What you need to know:
- Officials say the court, which is located within the main court building in the center of the capital city, is intended to build the confidence of victims to get them bring their cases forward by assuring them protection and fair trial.
Sierra Leone has set up a special court to tackle swelling cases of rape as the country battles an epidemic of Sexual and Gender Based Violence (SGBV).
A special room dedicated to only cases of rape and sexual assault was inaugurated by President Julius Maada Bio on Friday in Freetown.
Officials say the court, which is located within the main court building in the center of the capital city, is intended to build the confidence of victims to get them bring their cases forward by assuring them protection and fair trial.
The move is one of several by the government as part of efforts to address the crisis which campaigners say threaten the future of the younger generation.
Sexual violence has been a long time problem for Sierra Leone, stemming from its eleven years civil war, but recently it took center stage amidst reports of increase in incidents involving minors.
The situation got worst in the last two years.
In early 2019, report of the rape of a five-year-old child provoked nationwide protests, leading to the declaration of a state of public health emergency on sexual violence.

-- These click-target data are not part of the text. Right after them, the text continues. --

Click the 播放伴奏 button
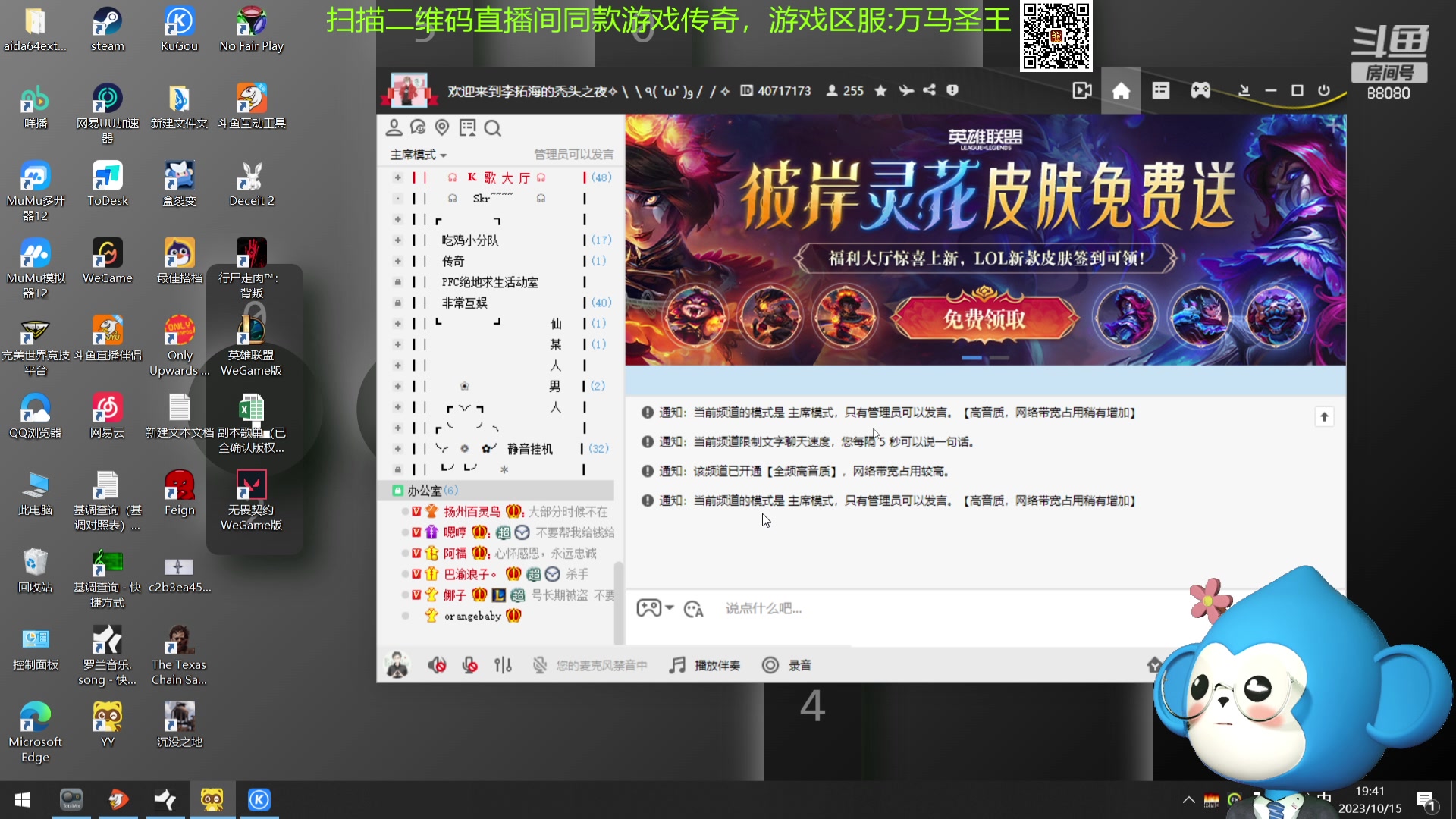Screen dimensions: 1456x819 pyautogui.click(x=704, y=665)
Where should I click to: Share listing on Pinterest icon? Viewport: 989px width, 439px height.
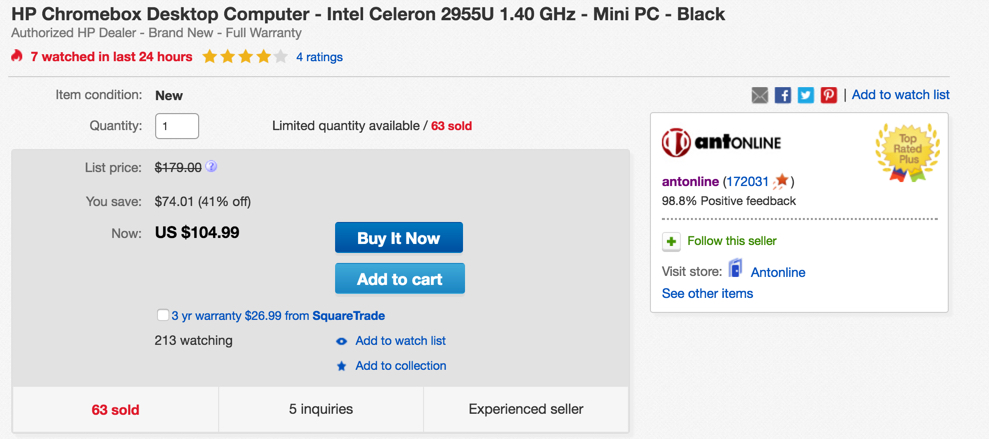click(x=828, y=95)
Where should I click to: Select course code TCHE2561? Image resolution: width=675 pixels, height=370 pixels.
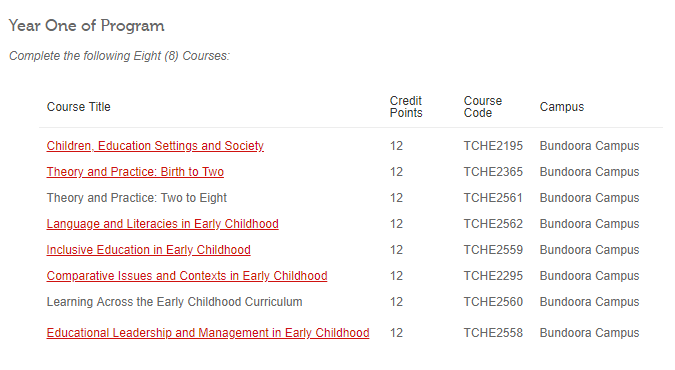[x=493, y=198]
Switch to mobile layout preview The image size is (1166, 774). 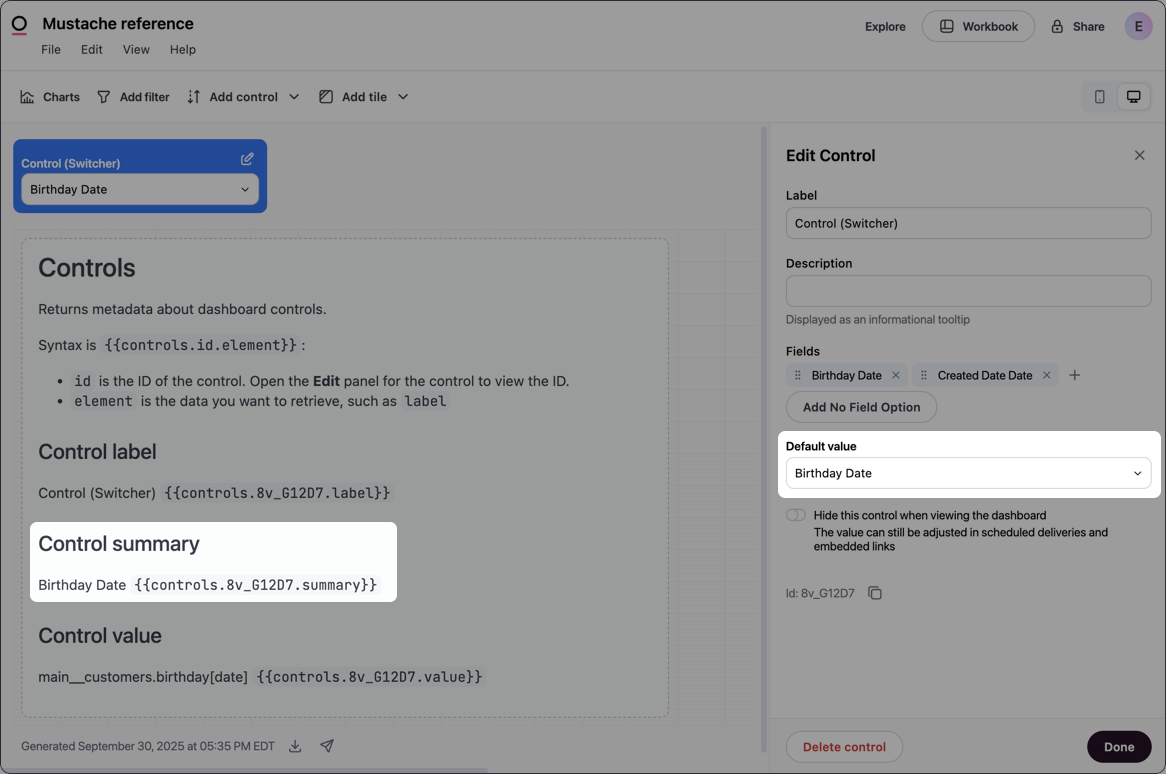[x=1099, y=96]
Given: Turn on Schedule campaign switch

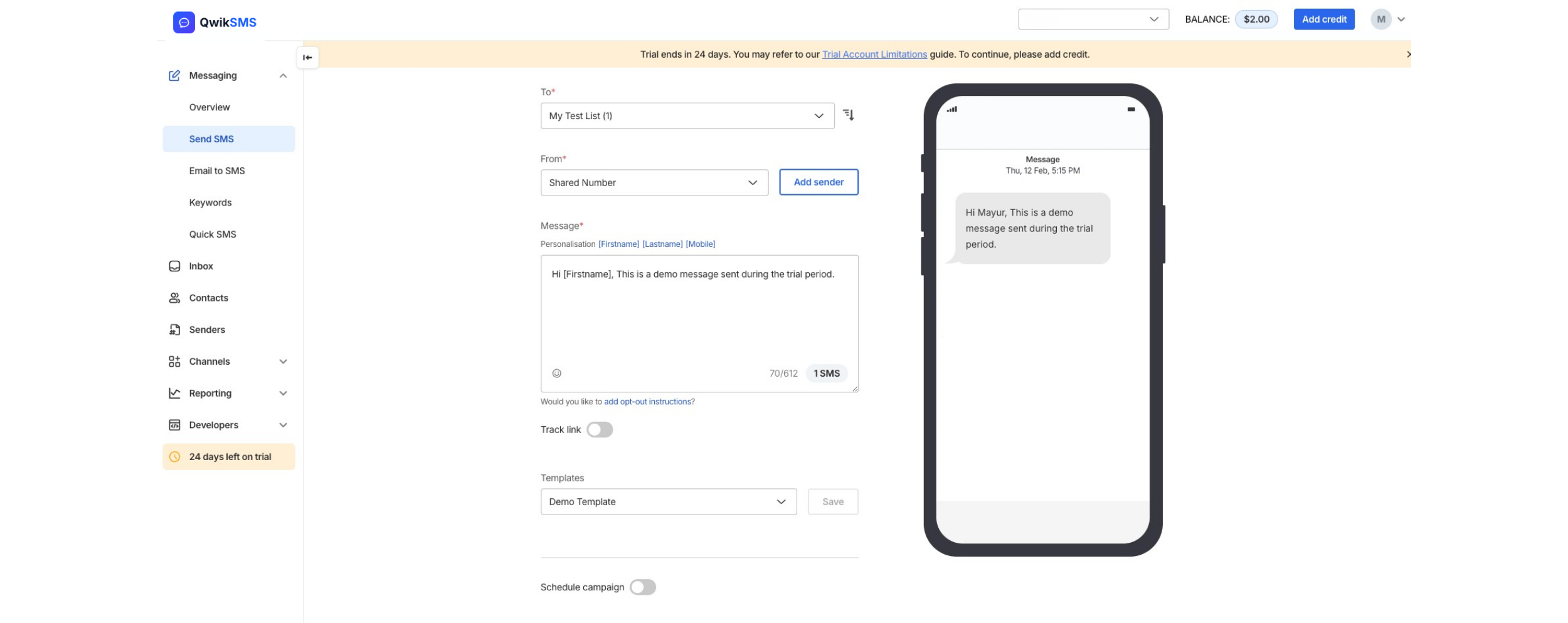Looking at the screenshot, I should pos(642,587).
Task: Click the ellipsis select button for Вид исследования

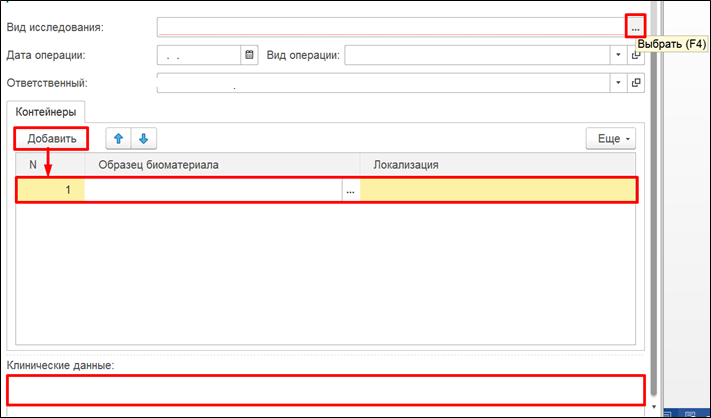Action: click(635, 28)
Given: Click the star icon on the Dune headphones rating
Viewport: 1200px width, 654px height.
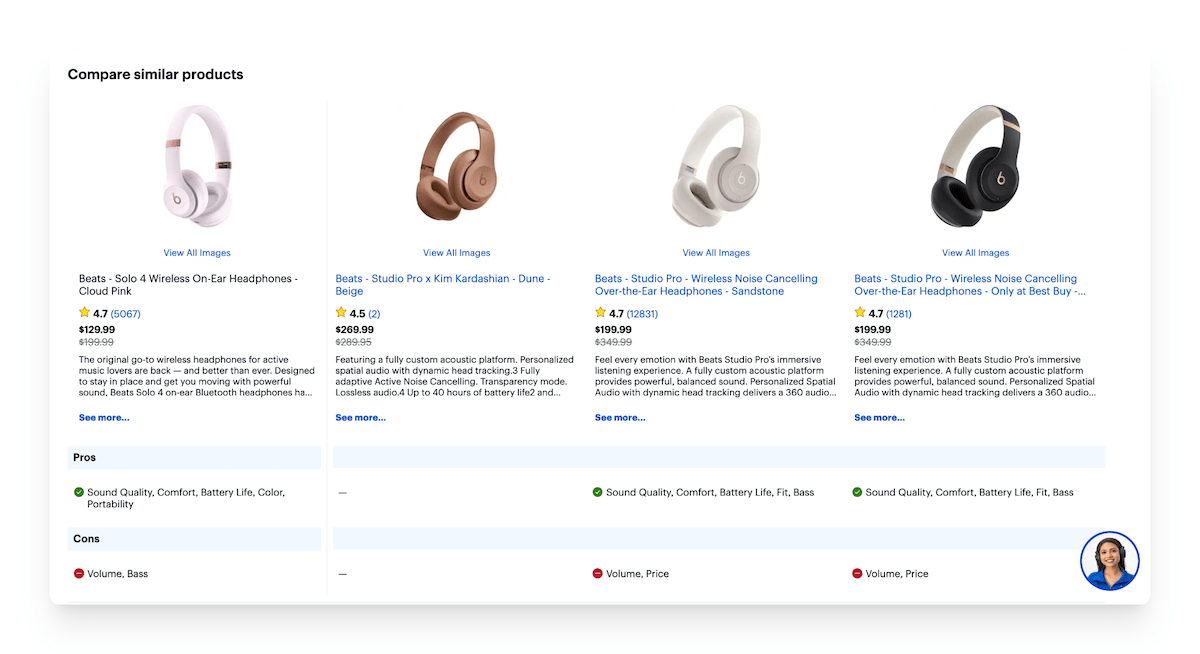Looking at the screenshot, I should coord(340,313).
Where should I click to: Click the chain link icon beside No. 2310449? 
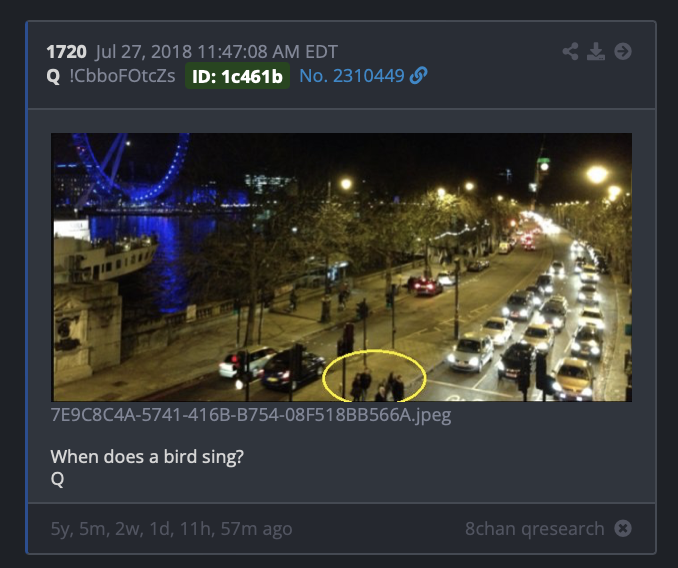coord(419,76)
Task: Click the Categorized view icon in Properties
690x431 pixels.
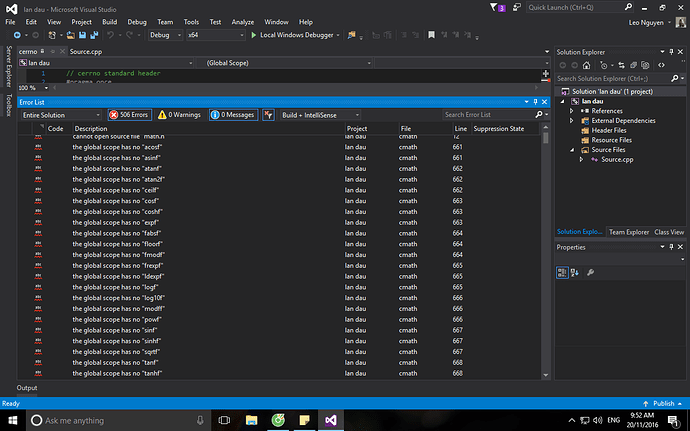Action: (x=563, y=271)
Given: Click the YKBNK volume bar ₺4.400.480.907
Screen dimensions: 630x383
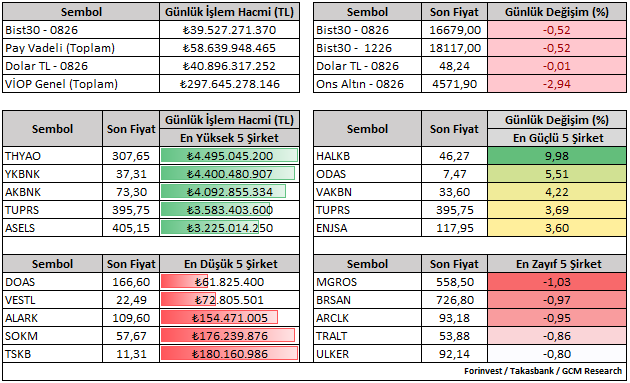Looking at the screenshot, I should 228,174.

That led to the amendment of the country’s sexual offenses laws.
But it soon became apparent that the problem goes beyond toughening of the law, to include factors that ensure fair trial and fast track proceedings.
The latest incident occurred last month, when another five year old rape victim died of injuries she sustained from her alleged perpetrators.
There are very few institutions that cater for SGBV victims. A coalition of NGOs run the Rainbow Center, which provides services in just a small part of the country.
Figures from the center indicate that there were 3,701 sexual assault cases reported in 2019. Between January and May 2020, it recorded 1, 270 cases.
Officials say this is just a fraction of the real picture because of under-reporting due to numerous limiting factors.
The new court provides for witnesses to testify behind closed doors. It is set up so that eye contact between victims and accused is prevented.
There is also a facility to accommodate experts who prepare victims and witnesses prior to their testimony. It will also has an information center for SGBV cases.
The special court is the idea of Chief Justice Desmond Babatunde Edwards, who said it’s a response to the many problems victims and witnesses faced in testifying during trial, as well as their vulnerability by age and fear of stigmatization.
‘‘The objectives of the court are to provide effective victim/witness support services that will reduce trauma, eliminate secondary victimization, increase victim’s cooperation and attendance at the trial and ensure the timely conclusion of matters,’’ he said at the launch.
President Bio praised the efforts of the judiciary and campaigners, singling out his wife for the role of her “Hands Off Our Girls” campaign.
First Lady Fatima Bio has led the fight against SGBV in the last two years through her ’Hands Off Our Girls’ campaign, which has increasingly become a global movement.
President Bio said while all these efforts were being done, there was a need to look for new ways of collaborating to change attitudes and end sexual violence.
“We are a nation of good people. We should be better. We must do more to rid this nation of this menace,” he said at the launch, noting that as a government they had made an “unambiguous statement” that there was no place for impunity and that every perpetrator would be held accountable within the full remit of all existing laws.